Suchitlán, conocida como “tierra de brujos”, fue indagada por Edith Peña y Lilia Hernández, investigadoras adscritas a la Dirección de Antropología Física del Instituto Nacional de Antropología e Historia, quienes estudiaron las representaciones y prácticas curativas desde la perspectiva antropológica de la salud para entender la interculturalidad.

El INAH expuso que la idiosincrasia de los pobladores de Suchitlán parte de que el doctor de bata blanca no sabe curar enfermedades como empacho, espanto, agarre de duende, pérdida de sombra, empacho de hombre por mujer y viceversa; chipilez del niño o el embarazo.

Se trata de cuestiones que parecieran irrelevantes para el hábito clínico, puesto que no están en el cuadro de diagnóstico, y que por tanto no son consideradas enfermedades sino “síndromes culturales”, agregó el Instituto.

Al respecto, Edith Peña mencionó que para los pobladores del lugar “el conocimiento del médico es posicionado en factores biológicos, patológicos y etereológicos de la enfermedad, mientas que el curandero lo hace en principios holísticos, donde el problema puede ser físico, mental, espiritual o en algunos casos comunitario”.

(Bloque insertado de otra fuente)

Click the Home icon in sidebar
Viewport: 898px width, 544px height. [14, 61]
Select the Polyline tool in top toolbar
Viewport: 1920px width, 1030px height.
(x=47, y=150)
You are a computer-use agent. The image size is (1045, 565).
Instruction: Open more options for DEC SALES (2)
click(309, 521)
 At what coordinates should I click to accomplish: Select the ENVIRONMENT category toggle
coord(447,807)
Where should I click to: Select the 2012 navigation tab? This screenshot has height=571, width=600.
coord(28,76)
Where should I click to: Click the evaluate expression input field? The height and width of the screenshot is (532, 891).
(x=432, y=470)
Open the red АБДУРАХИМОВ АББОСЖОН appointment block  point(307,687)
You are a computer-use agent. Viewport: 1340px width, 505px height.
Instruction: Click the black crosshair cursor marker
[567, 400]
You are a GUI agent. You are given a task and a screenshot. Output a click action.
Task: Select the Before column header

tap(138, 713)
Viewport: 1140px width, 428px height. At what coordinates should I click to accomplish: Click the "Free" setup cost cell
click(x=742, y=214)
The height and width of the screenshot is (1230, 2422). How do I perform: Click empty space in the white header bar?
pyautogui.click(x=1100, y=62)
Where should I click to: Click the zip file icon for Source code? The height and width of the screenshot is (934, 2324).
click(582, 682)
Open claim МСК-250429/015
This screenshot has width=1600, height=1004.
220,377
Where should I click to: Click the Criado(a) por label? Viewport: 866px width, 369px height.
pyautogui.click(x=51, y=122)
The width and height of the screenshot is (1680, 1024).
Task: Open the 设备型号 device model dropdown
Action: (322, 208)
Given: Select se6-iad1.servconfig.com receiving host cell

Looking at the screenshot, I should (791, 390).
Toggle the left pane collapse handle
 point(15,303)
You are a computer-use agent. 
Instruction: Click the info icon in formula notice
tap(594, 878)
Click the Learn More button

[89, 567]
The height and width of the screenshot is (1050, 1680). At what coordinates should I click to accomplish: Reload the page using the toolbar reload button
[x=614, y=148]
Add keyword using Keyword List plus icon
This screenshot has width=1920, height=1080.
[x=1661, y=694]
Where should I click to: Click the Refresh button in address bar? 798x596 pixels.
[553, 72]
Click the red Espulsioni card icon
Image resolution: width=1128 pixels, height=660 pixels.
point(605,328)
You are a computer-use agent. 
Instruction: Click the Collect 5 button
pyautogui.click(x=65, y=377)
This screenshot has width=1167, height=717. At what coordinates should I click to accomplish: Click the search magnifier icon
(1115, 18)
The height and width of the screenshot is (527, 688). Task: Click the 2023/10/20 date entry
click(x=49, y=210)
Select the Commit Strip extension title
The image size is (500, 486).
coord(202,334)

La dependencia indicó que en la zona, la vocación del curandero puede manifestarse de varias maneras, la principal es la transmisión del conocimiento entre familias o grupos y es considerado como un don.

“Si uno se enferma y logra la cura mediante plantas, hierbas, animales, minerales, alimentos o fluidos corporales, tiene la responsabilidad de curar a otros; si se tiene la inquietud de aprender, se realizará observando al que sabe curar”, detalló Peña.

El libro ofrece una serie de padecimientos y enfermedades generales, así como su terapéutica y tratamiento para curar males como aire en el estómago, alcoholismo, almorranas, anemia, ataque al corazón, bilis, bronquitis, caída de matriz, carnosidad de ojos, cirrosis y cruda, por mencionar algunos.

Por último, el INAH adelantó que este año circulará el volumen dos, “Patrimonio biocultural y recursos curativos”, el cual profundizará en cerca de 400 paliativos de plantas, animales, minerales, vegetales, fluidos corporales, alimentos, entre otros.